Very impressive, the camera-work is beautiful, wish I could do that! From Roberta not Matt.


----------



## 220swift (Mar 2, 2011)

Nice find don, wish I had that kind of talent


----------



## HowlinRed (Feb 3, 2011)

That was awesome Don, thanks for sharing that.


----------



## youngdon (Mar 10, 2010)

Mattuk said:


> Very impressive, the camera-work is beautiful, wish I could do that! From Roberta not Matt.


Me too Roberta, You're going to have to get your own name now. Robertauk..... mmm..IDK... maybe critterdocuk??


----------



## Mattuk (Oct 16, 2010)

youngdon said:


> Me too Roberta, You're going to have to get your own name now. Robertauk..... mmm..IDK... maybe critterdocuk??


I have a few names to recommend!


----------



## youngdon (Mar 10, 2010)

I'm sure you do Matthew. Birthday Girl !!


----------



## Mattuk (Oct 16, 2010)

It may be her birthday today but normal service will carry on!


----------



## bones44 (Jan 7, 2011)

Great vid Don !! Very beautiful. Hey Matt, tell Roberta I said Happy Birthday !!


----------



## Mattuk (Oct 16, 2010)

I will Tom Thank you.

Before you say anything Don she gets treated like a goddess every day!


----------



## HowlinRed (Feb 3, 2011)

Mattuk said:


> It may be her birthday today but normal service will carry on!

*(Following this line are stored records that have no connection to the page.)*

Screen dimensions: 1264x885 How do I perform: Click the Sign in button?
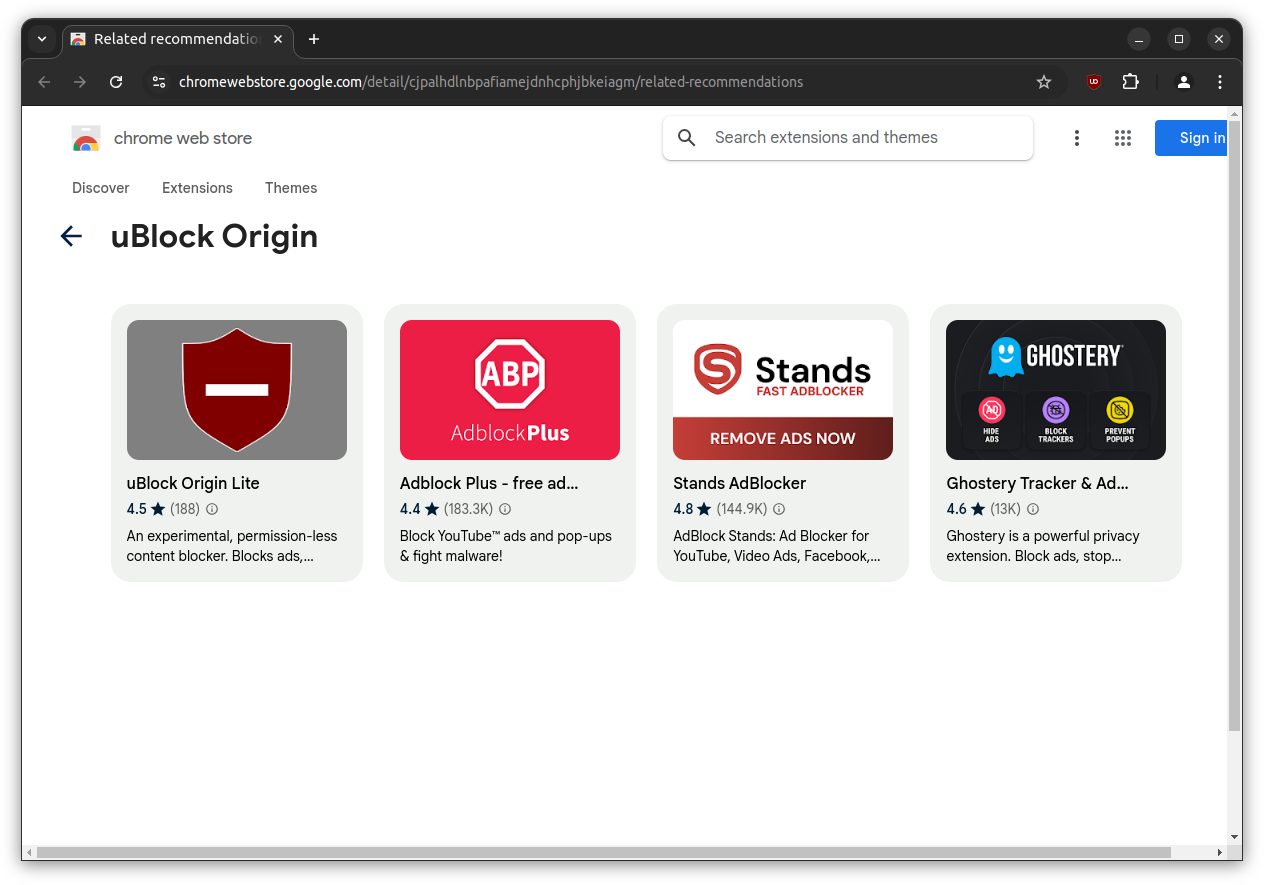coord(1201,138)
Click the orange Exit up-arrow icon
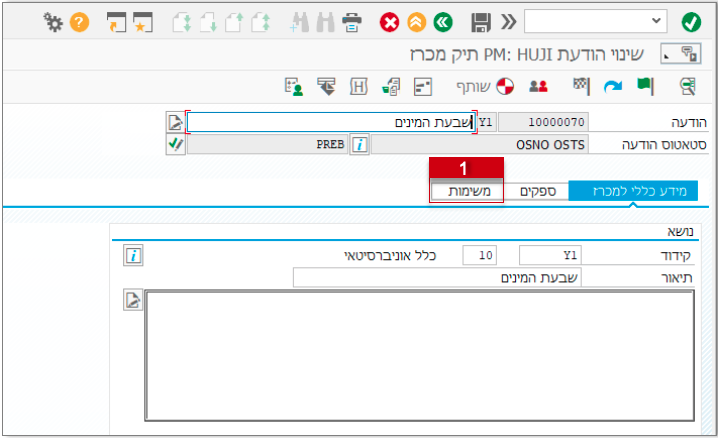718x438 pixels. pos(415,21)
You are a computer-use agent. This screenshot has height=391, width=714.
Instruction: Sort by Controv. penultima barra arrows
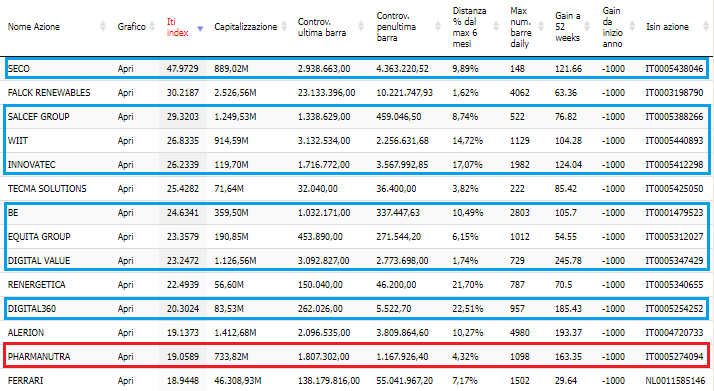(438, 27)
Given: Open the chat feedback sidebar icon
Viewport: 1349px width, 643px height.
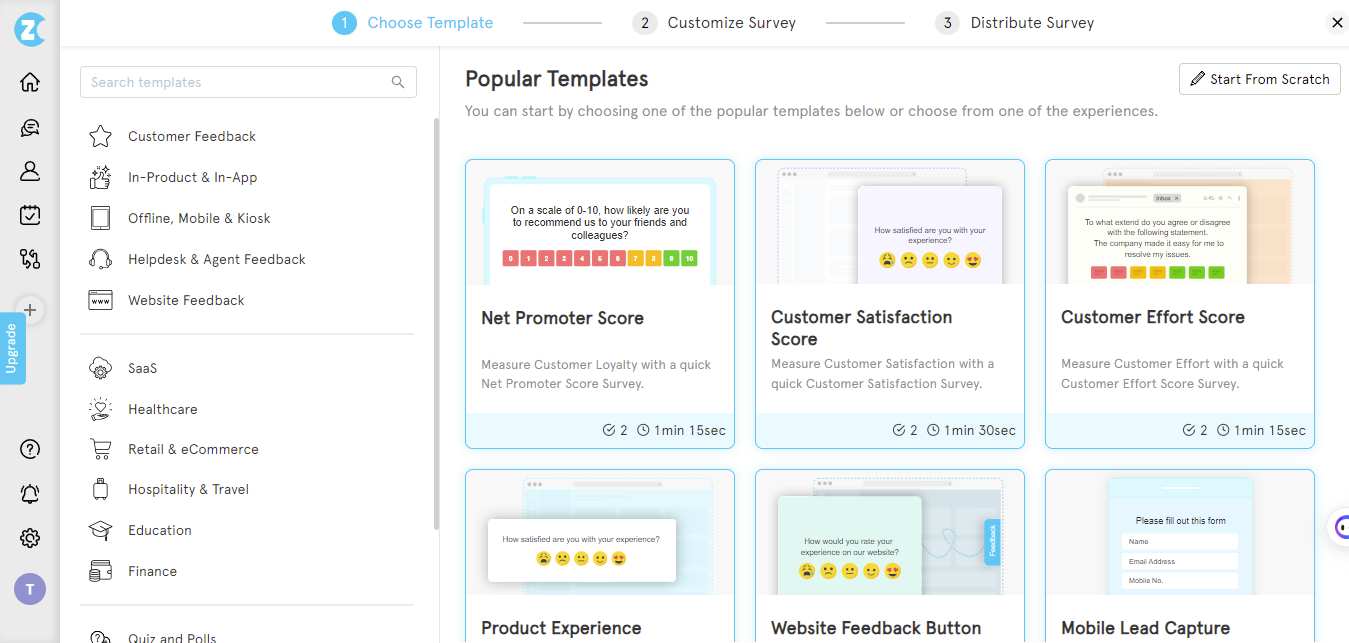Looking at the screenshot, I should (30, 127).
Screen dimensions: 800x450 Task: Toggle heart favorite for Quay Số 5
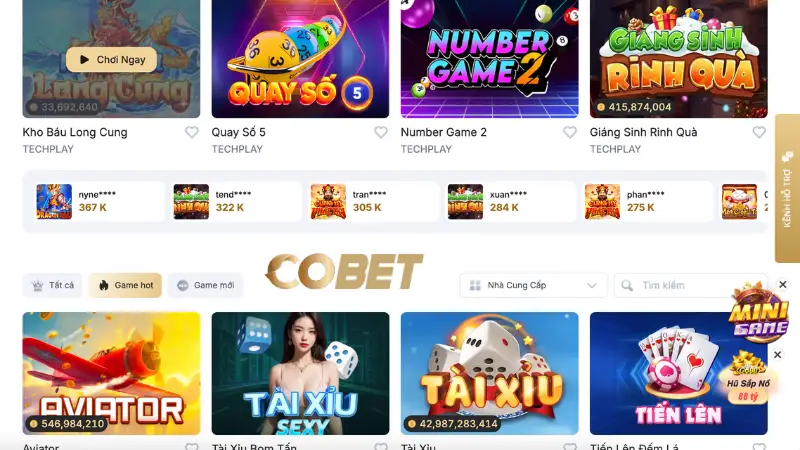[381, 132]
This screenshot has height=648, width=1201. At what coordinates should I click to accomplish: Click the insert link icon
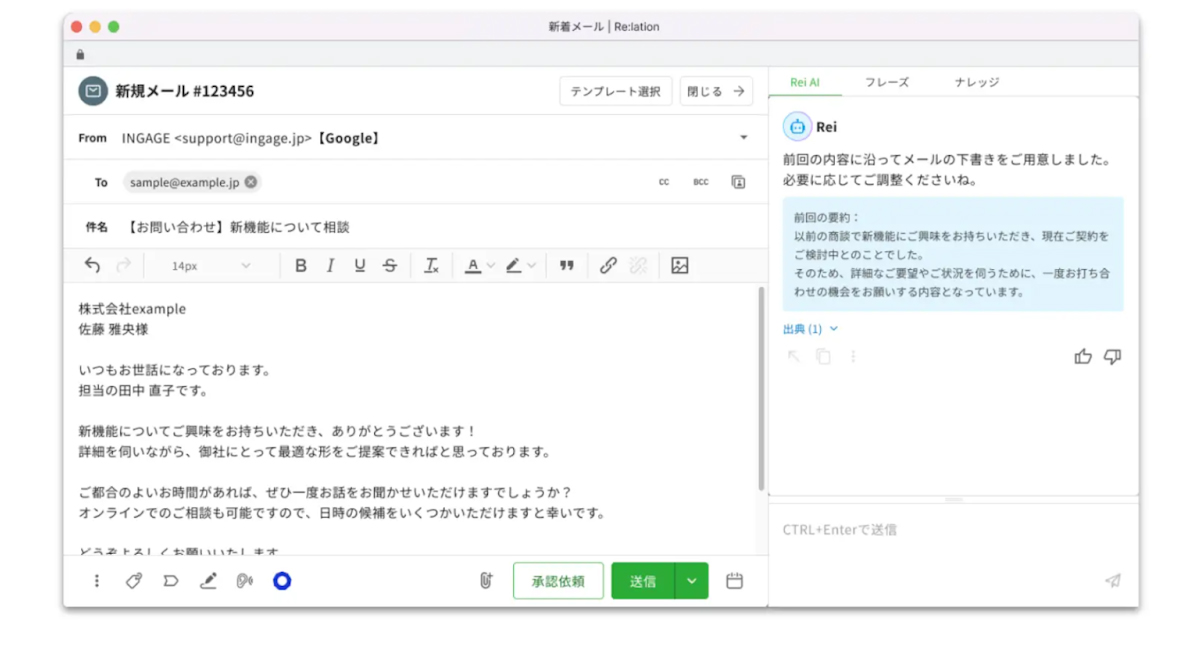click(608, 266)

Just begging for more cartoon knots ain't he.

Happy birthday Roberta!


----------



## youngdon (Mar 10, 2010)

Yes he is !

We know you wear the pants in the house Matt.................But we also know she tells you which ones to wear.


----------



## Mattuk (Oct 16, 2010)

You two are full of it!

Thank you HR.


----------



## HowlinRed (Feb 3, 2011)

Anything I can do help, I'm your man Matt.


----------



## Mattuk (Oct 16, 2010)

I'll try to remember that!


----------



## Predatorhunter (Dec 9, 2010)

Very neat video Don. Thanks for sharing.


----------